§ QUOTED PASSAGE:
☆ ☆ ☆ ☆
Just to be clear from the start, this is not one of those odd stories where I am led of the Lord to buy a pair of shoes. I don’t pray for divine guidance when I go shopping (unless it’s going to take miraculous intervention to get that obscenely expensive dress). I just go shopping. I buy what I like and what fits and what I need. That’s it.

So this kind of experience doesn’t happen every day. It happened once and it hasn’t happened since. Just so we’re clear. 

A quick stocktake of my current shoe wardrobe stands at around 39 (excluding extraneous, non-countable items like runners and slippers), but this was a different time. A time when two pairs were enough. Plenty in fact. My second pair were hardly worn because they were leather and who knew that once mould started growing on them in the stinking humidity of a South Pacific archipelago, you wouldn’t want to wear them again.

So it was down to the $2 pair of rubber K-mart thongs. This was long before the time of trendy Havianas, jelly sandals and gladiators. The only options back then for summer casuals were thongs; cheap and plain; black and white and a few primary colours. My ones were a dirty off-white and they went with me everywhere. Up and down the steep hill from the makeshift schoolroom to my one bedroom flat, across the splintered cargo hatch of rusted fishing boats, along the sand on moonless nights when you can’t see all the sand crabs and broken pieces of coral.

One pair. One faithful, hardy, pair that survived the blazing island sun and torrential downpours, as well as complimenting my entire range of cotton sundresses.
☆ ☆ ☆ ☆
§ AIM: Extend the personal story above about the one pair of rubber thongs, carrying it on from its final sentence.

§ DATA EXCERPT:
☆ ☆ ☆ ☆
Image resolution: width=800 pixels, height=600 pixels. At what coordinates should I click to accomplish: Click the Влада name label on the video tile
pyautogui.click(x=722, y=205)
☆ ☆ ☆ ☆
§ RESPONSE FOR THIS EXERCISE:
Then God spoke. It was an odd instruction. Only buy what you need, not what you want, and I will provide for you. 

Which was fine because this was a time when I was completely obedient and submissive to God’s will, zealous to the end, doggedly faithful in bible-reading, church-going and allround spiritual giant. And anyway, the main strip of Honiara only boasted a few musty Chinese shops with shelves of out-of-date tinned vegetables, shell necklaces and the occasional working electrical appliance. I didn’t need any other shoes and there were none to buy even if I did.

No problem God. 

That was until I took a trip over to the Land of the Great Shopping Mall. Two weeks in the US for a conference with other itinerant teachers on the mission field. There I met Anne. Anne was teaching in Burkino Faso, Western Africa. She was French Canadian with wavy brown hair and an easy smile. And she had these shoes. Like ones I’d never seen before. They were colourful and strappy and made of mould-resistant rubber and I knew instantly they would definitely co-ordinate with every item in my tropical wardrobe. “So where did you buy them?” I edged cautiously. “Nairobi, Kenya.” She said. “Oh,” I answered.

But surely, somewhere, in this great city of Dallas, there would be something like them? !

Perfumed coves, racks of shiny accessories, gleaming aisles of merchandise. We wandered through them like kids at the county fair, savouring the heady senses of firstworld shopping. Then we came to the shoe department.

As if God would care about a pair of shoes? As if he would mind if I spent $15 on a new pair. Just $15! I only have my thongs and one day they’ll wear out. And these would be soooo perfect. It’s not everyday you get to go shopping in Dallas. My term in the islands was at least another year and who knows when I would get the opportunity to go shopping again. I’m sure these shoes could be classified as a ‘need’ God, not a ‘want’? Surely? What kind of ridiculous instruction was that anyway? Perhaps I hadn’t heard from God after all. 

The problem was, that here in this department store they didn’t have any shoes like Anne’s.

Or in the next store. Or the next. There was only a black and white pair that were two sizes too big so they slid precariously off my feet when I tried them on.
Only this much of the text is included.